OCHA: Warga Gaza Butuh Konseling Psikologis Akibat Kekejaman Zionis
Salah satu karya fotografer Palestina Saher Alghorra, yang berhasil meraih penghargaan Pulitzer Prize 2026.
Gaza (Mediaislam.id)-Badan kemanusiaan Perserikatan Bangsa-Bangsa (PBB) pada Selasa (12/5) menyatakan bahwa pembatasan dan praktik koersif Israel terhadap warga Gaza kian memperdalam kebutuhan akan bantuan kemanusiaan, termasuk layanan psikososial
Kantor PBB untuk Koordinasi Urusan Kemanusiaan (OCHA) menyebutkan bahwa mitra-mitranya di Gaza yang mengoperasikan saluran telepon bebas pulsa melaporkan kenaikan 14 persen dalam sesi konseling jarak jauh antara Maret hingga April tahun ini.
Para mitra tersebut tercatat telah mengadakan lebih dari 9.600 sesi konseling pada bulan lalu sebagai dampak dari tekanan situasi yang luar biasa.
“Peningkatan ini sangat terlihat pada kasus-kasus yang melibatkan kemunculan niat untuk bunuh diri, yang naik 90 persen,” kata OCHA.

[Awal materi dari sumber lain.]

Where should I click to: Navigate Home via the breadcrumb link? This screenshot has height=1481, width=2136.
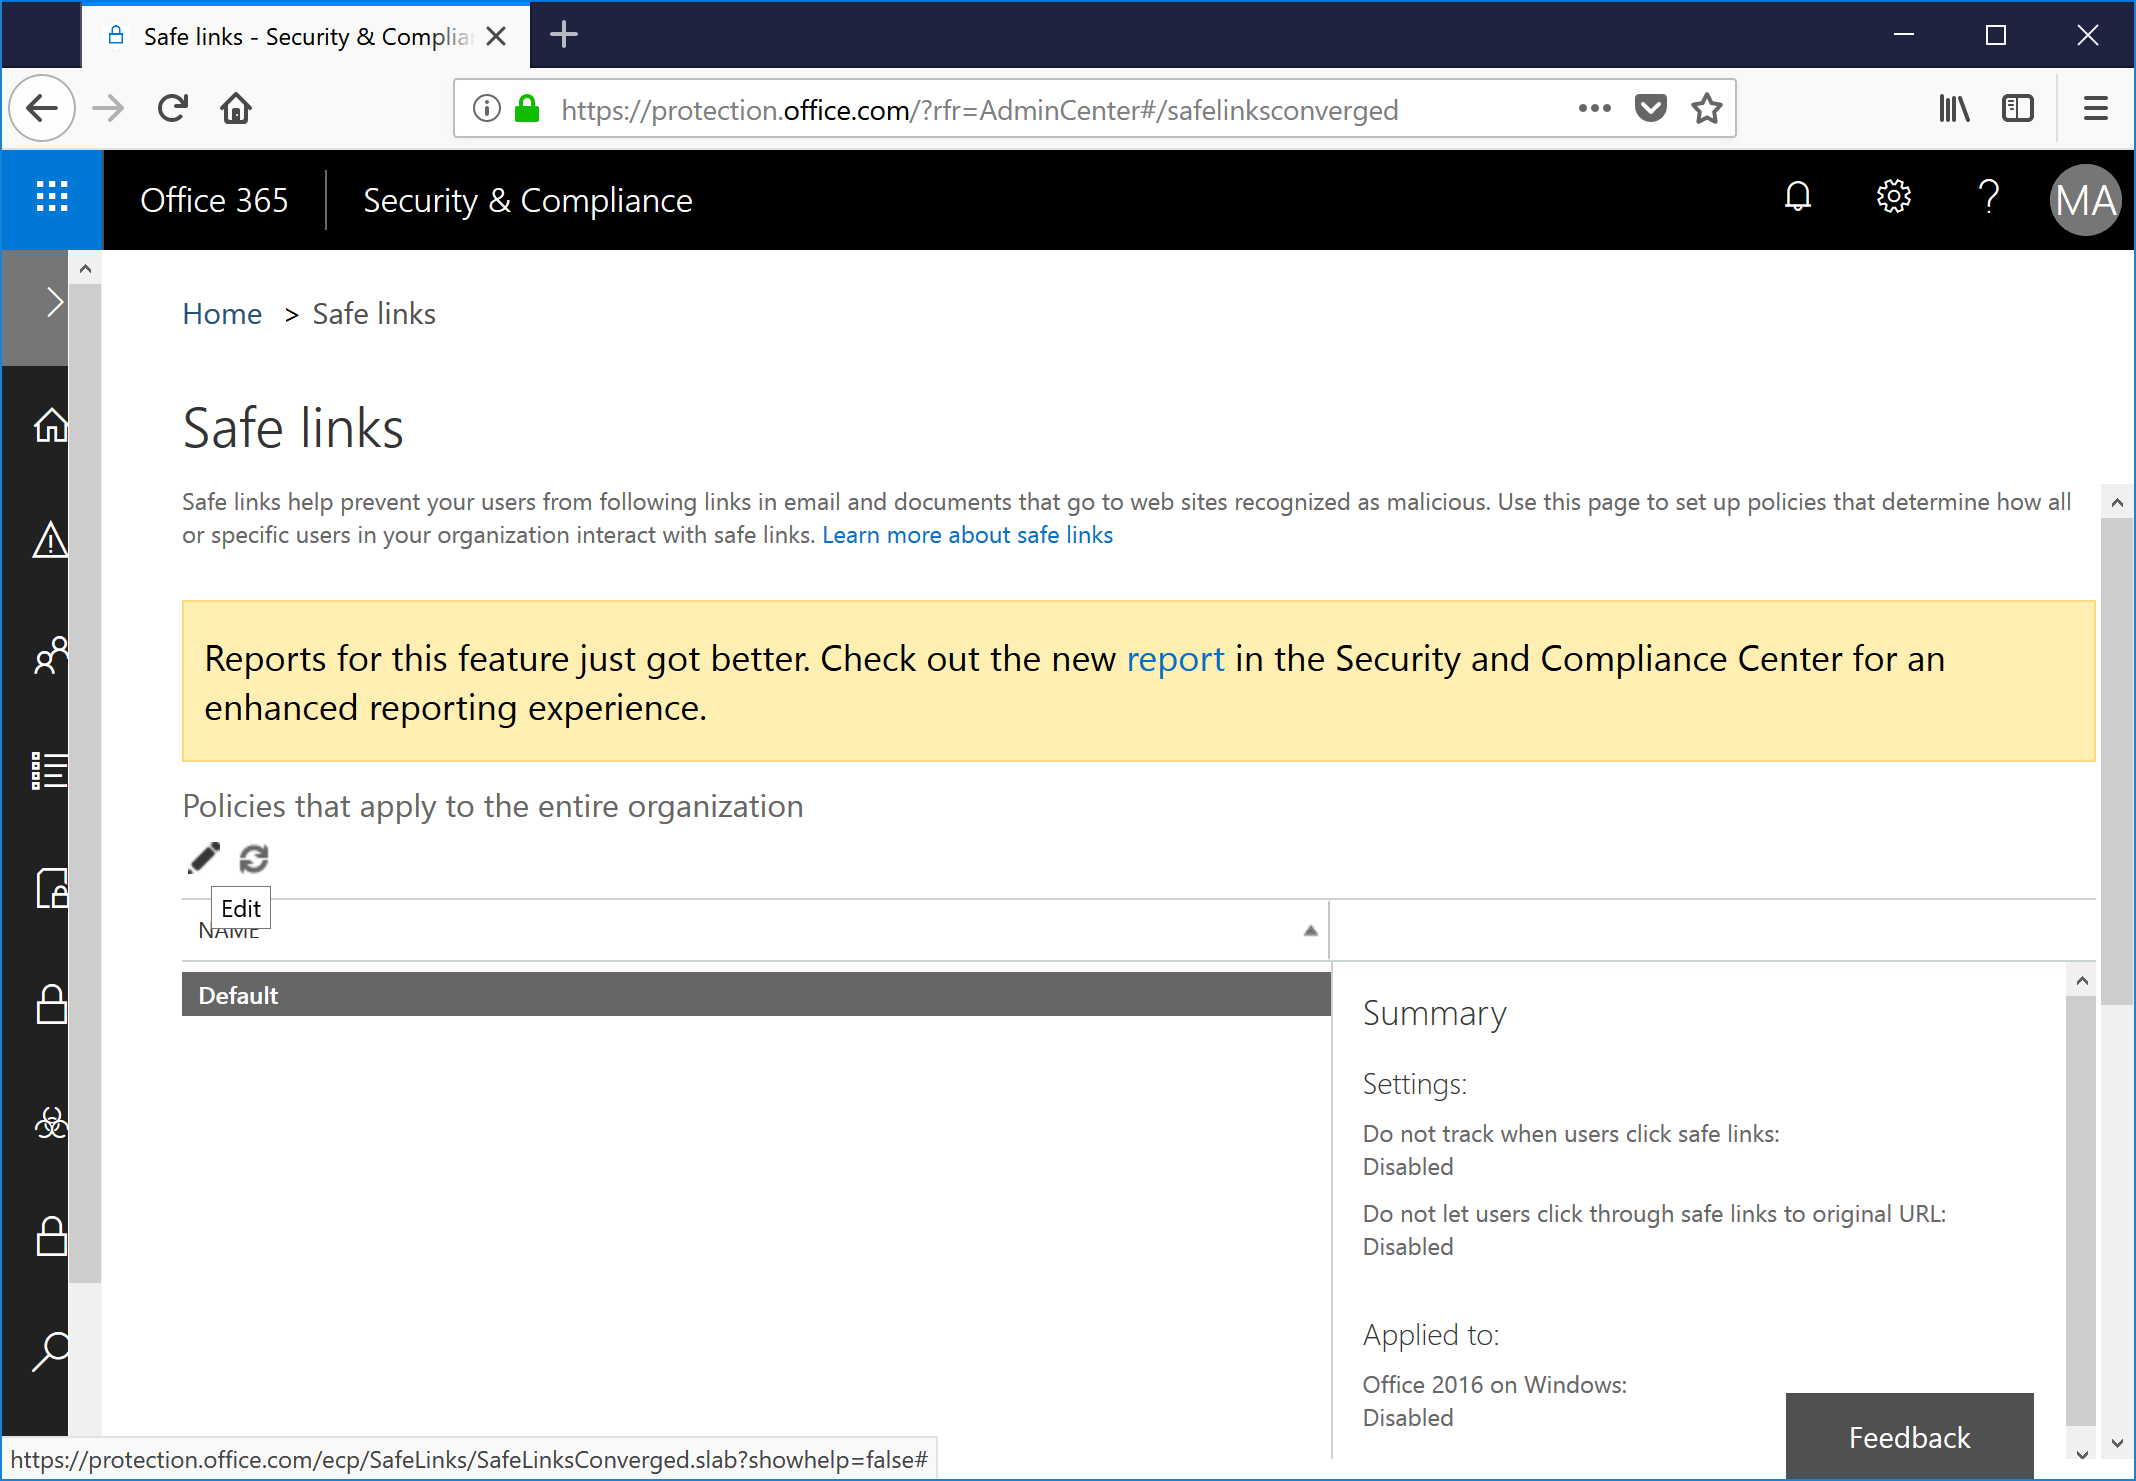pyautogui.click(x=222, y=313)
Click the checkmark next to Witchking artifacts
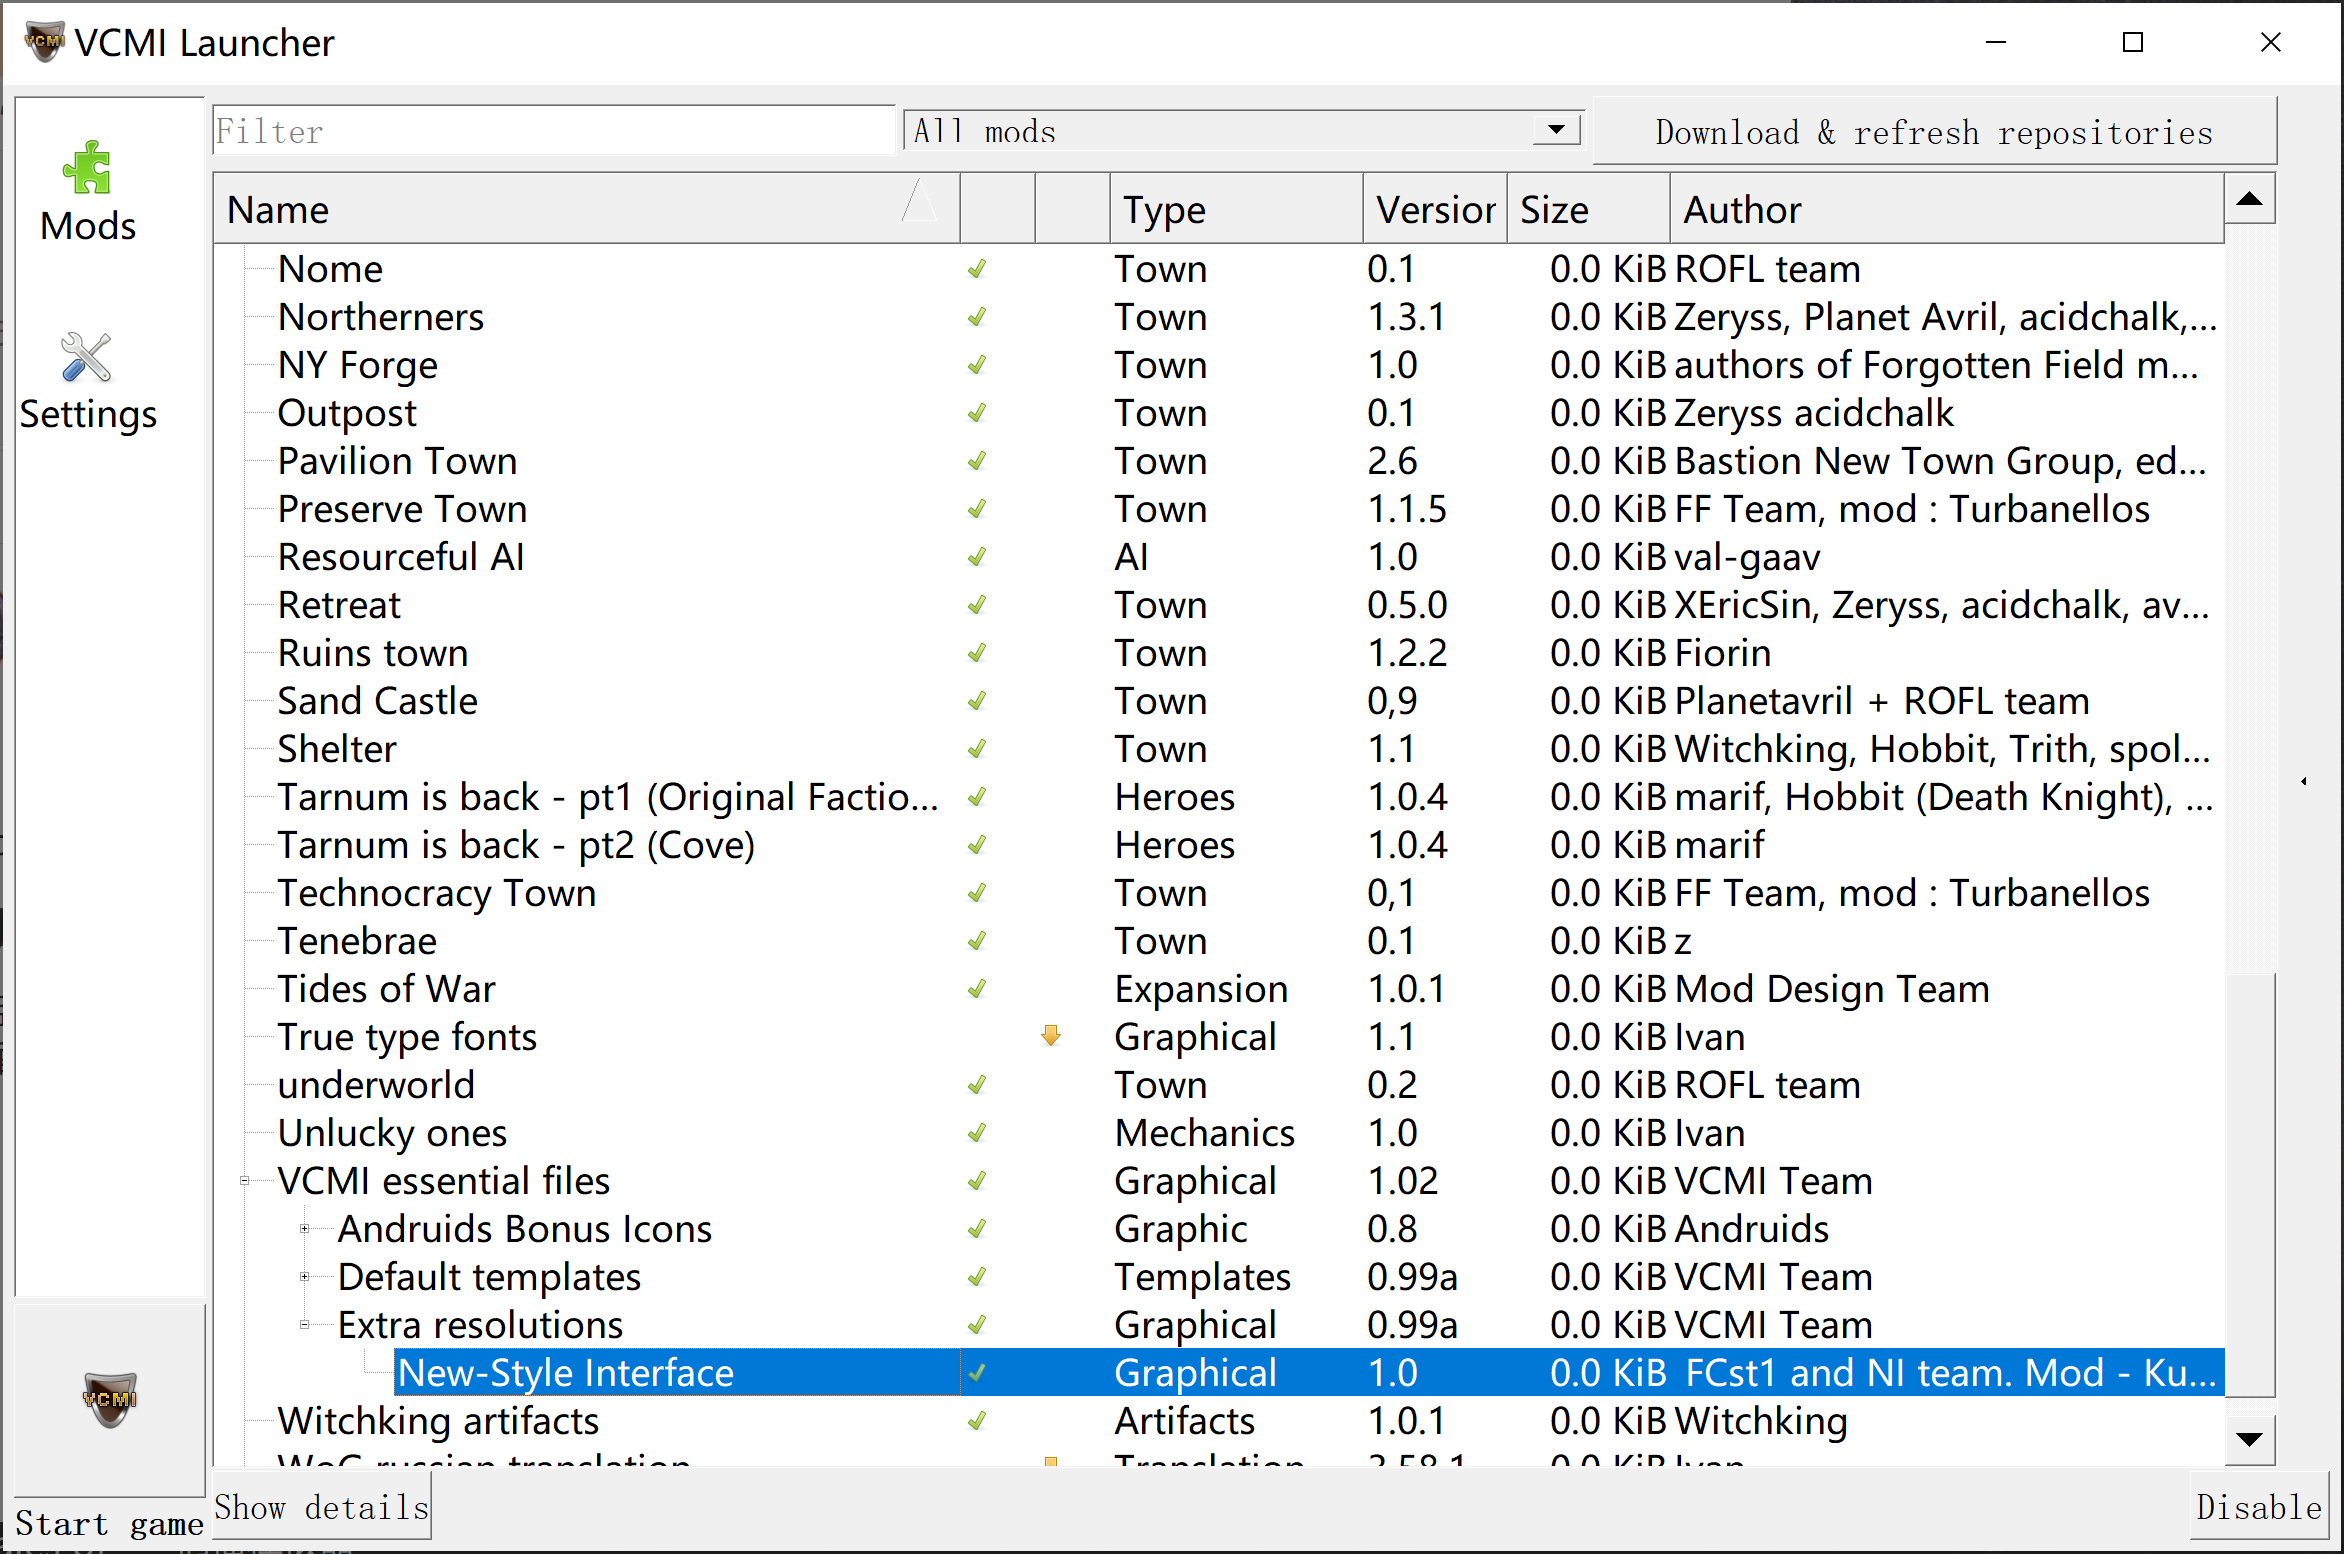Screen dimensions: 2344x1554 977,1421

“Ada juga peningkatan 46 persen dalam konseling terkait kekerasan fisik berbasis gender dan peningkatan 34 persen dalam konseling untuk kecemasan dan ketakutan.”
Organisasi Kesehatan Dunia (WHO) memberikan perkiraan bahwa lebih dari 43.000 orang mengalami cedera yang berpotensi mengubah hidup mereka secara drastis.
Cedera parah tersebut meliputi kerusakan tulang belakang, cedera otak traumatis berat, luka bakar serius, hingga amputasi anggota tubuh.
WHO juga memperkirakan terdapat sekitar 53.000 kasus cedera yang membutuhkan proses rehabilitasi jangka panjang.
Sangat memprihatinkan bahwa satu dari lima orang yang harus diamputasi akibat kekerasan ini adalah anak-anak.
Meskipun ketersediaan layanan rehabilitasi meningkat sejak September 2025, WHO menyatakan kapasitasnya masih berada di bawah level sebelum Oktober 2023.
Saat ini tidak ada fasilitas rehabilitasi yang berfungsi penuh, sementara lebih dari 400 pasien masuk dalam daftar tunggu untuk perawatan rawat inap khusus.
Bergeser ke Tepi Barat, OCHA melaporkan aksi buldoser pemukim Israel pada Jumat (8/5) yang menghancurkan bangunan komunitas pengungsi Palestina di Arab al-Khouli, Kegubernuran Qalqiliya.
Lokasi tersebut sebelumnya ditinggali oleh lebih dari 20 rumah tangga sebelum serangan berulang memaksa mereka pergi pada 27 Februari lalu.